Exercise >> Your job here is to restate every record exactly, pictures excluded.

Stored items from a collection:
---+---
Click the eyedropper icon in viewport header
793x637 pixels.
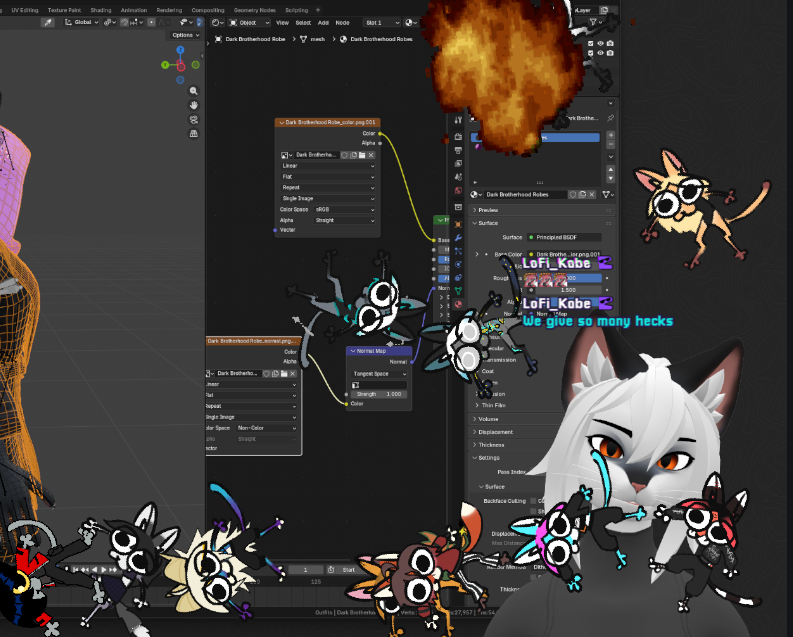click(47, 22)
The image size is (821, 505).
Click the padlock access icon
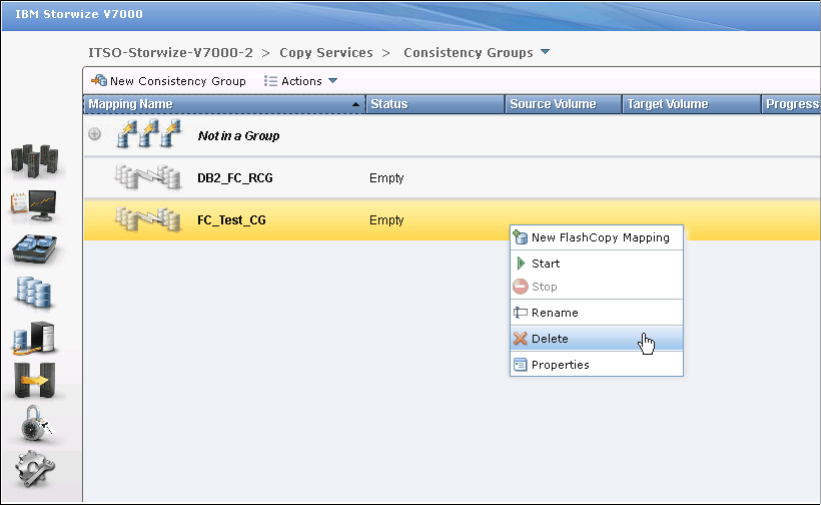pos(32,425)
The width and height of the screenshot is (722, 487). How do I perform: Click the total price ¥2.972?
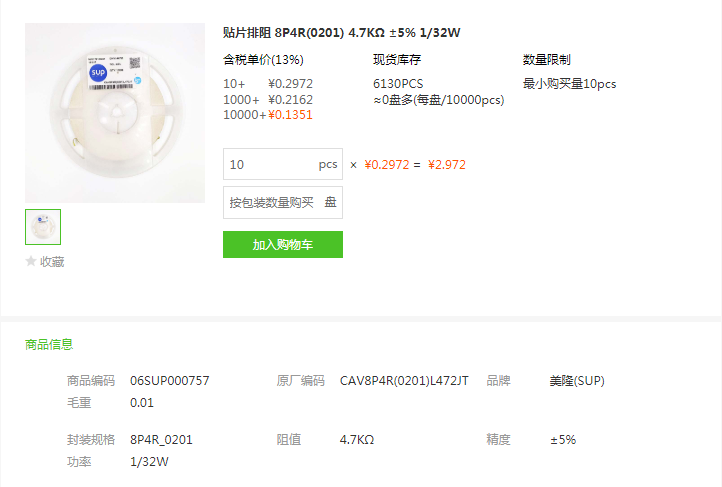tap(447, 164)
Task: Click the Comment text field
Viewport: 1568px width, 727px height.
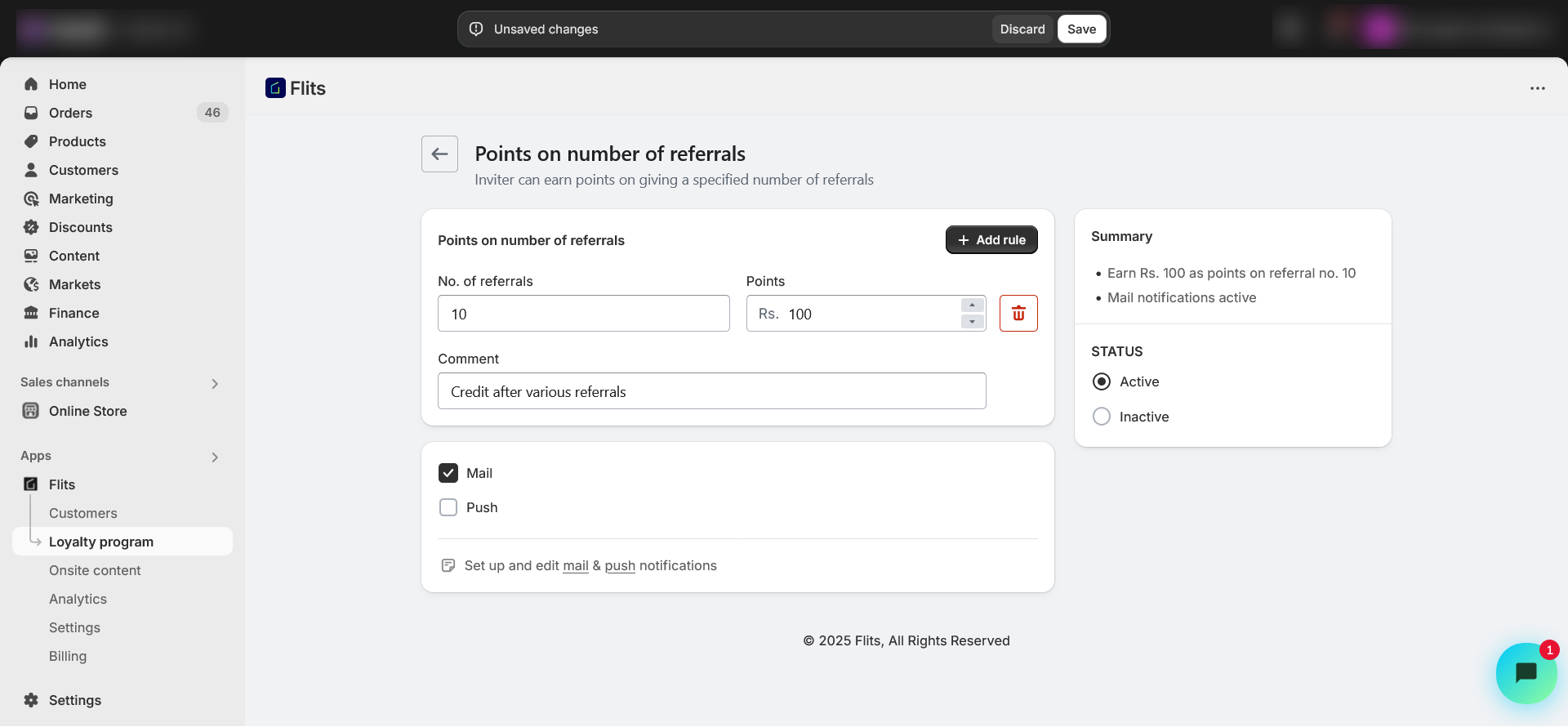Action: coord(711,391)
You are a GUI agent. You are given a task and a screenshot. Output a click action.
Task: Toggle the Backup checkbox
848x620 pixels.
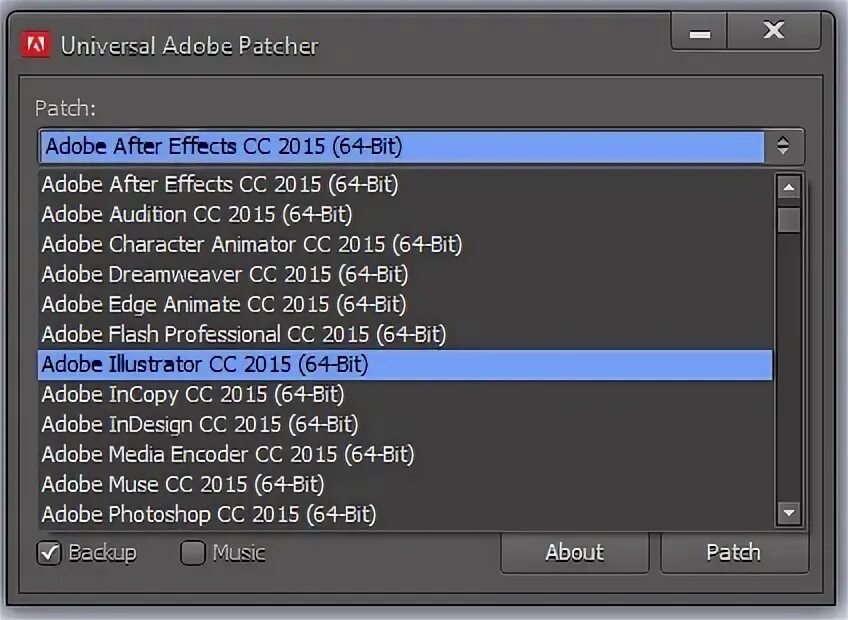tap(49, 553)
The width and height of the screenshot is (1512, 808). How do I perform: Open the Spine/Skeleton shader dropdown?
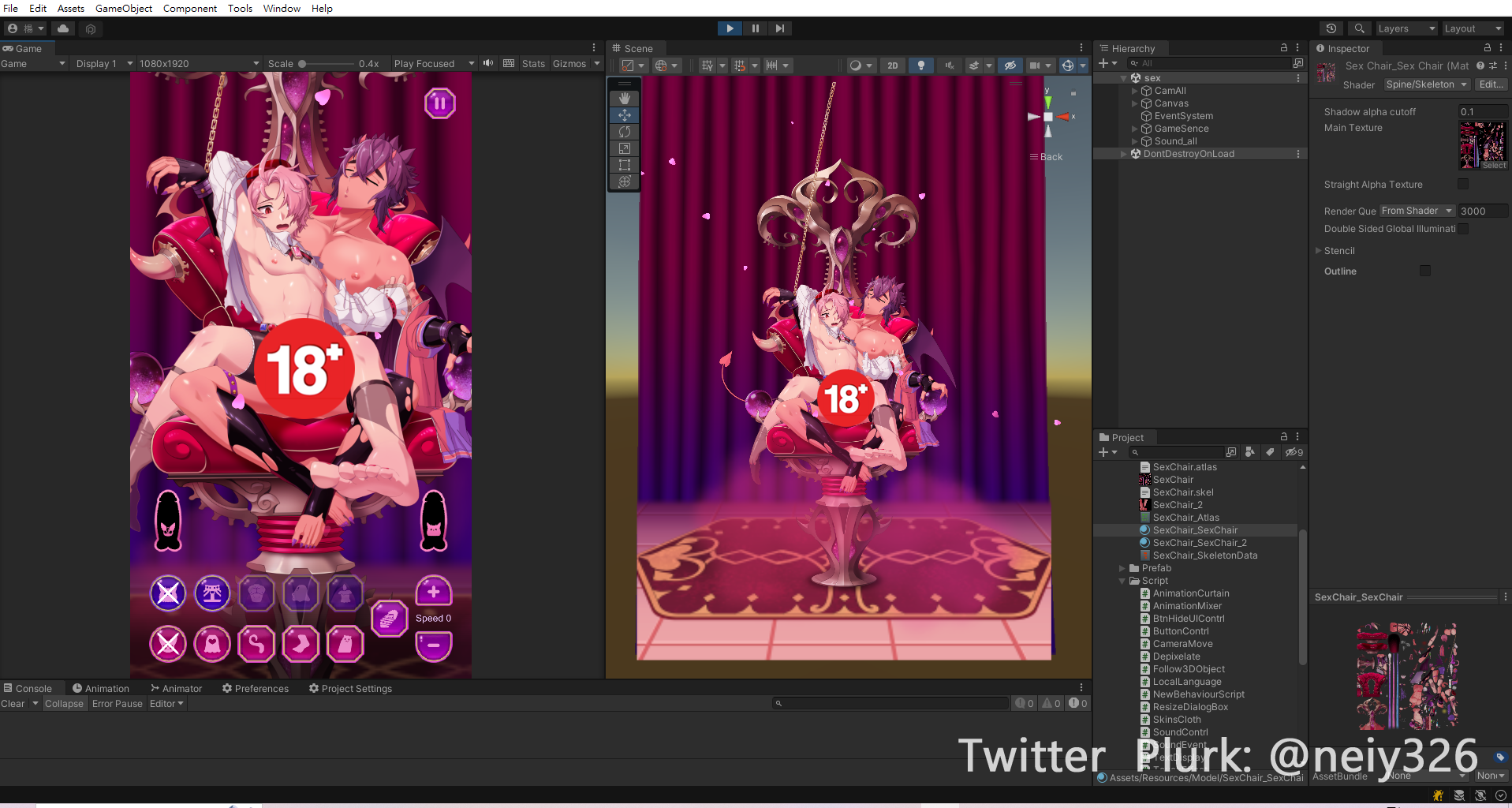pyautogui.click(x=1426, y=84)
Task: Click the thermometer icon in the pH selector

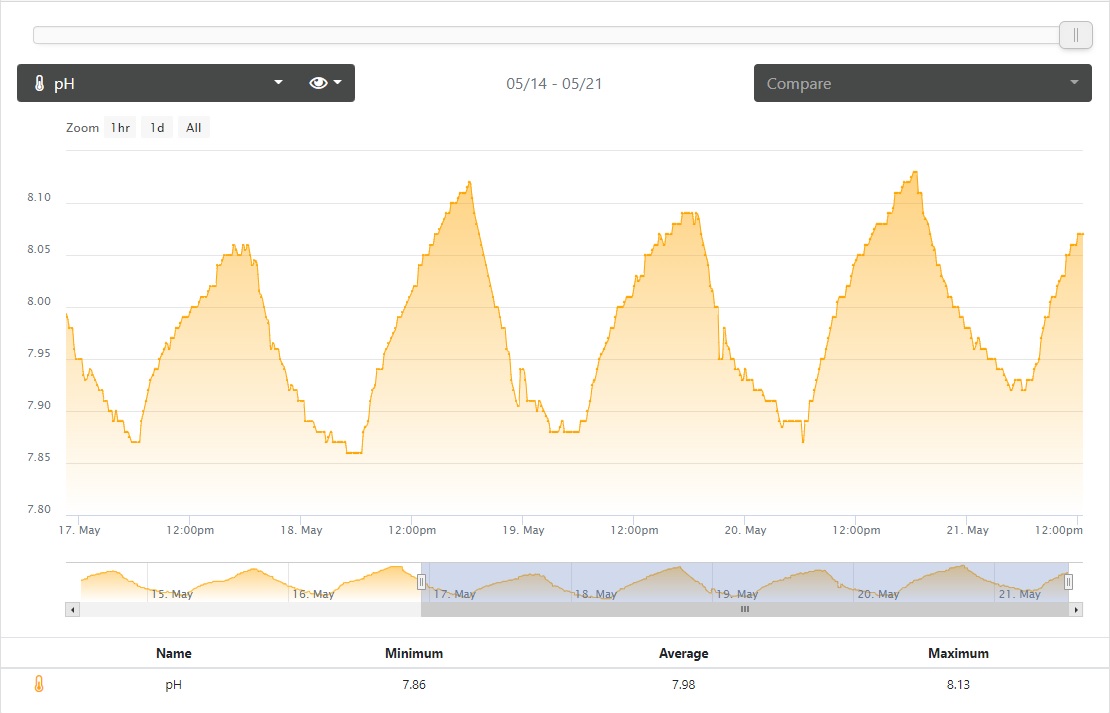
---+---
Solution for this task >>
Click the eyedropper icon in viewport header
793x637 pixels.
click(47, 22)
The image size is (821, 505).
Click the padlock access icon
pos(32,425)
The width and height of the screenshot is (722, 487). How do I perform: Click the total price ¥2.972?
tap(447, 164)
Task: Click the Comment text field
Viewport: 1568px width, 727px height.
Action: coord(711,391)
You are a GUI agent. You are given a task and a screenshot. Output a click action.
Task: Toggle the Backup checkbox
848x620 pixels.
tap(49, 553)
The width and height of the screenshot is (1512, 808). How do I perform: Open the Spine/Skeleton shader dropdown?
pyautogui.click(x=1426, y=84)
Task: Click the thermometer icon in the pH selector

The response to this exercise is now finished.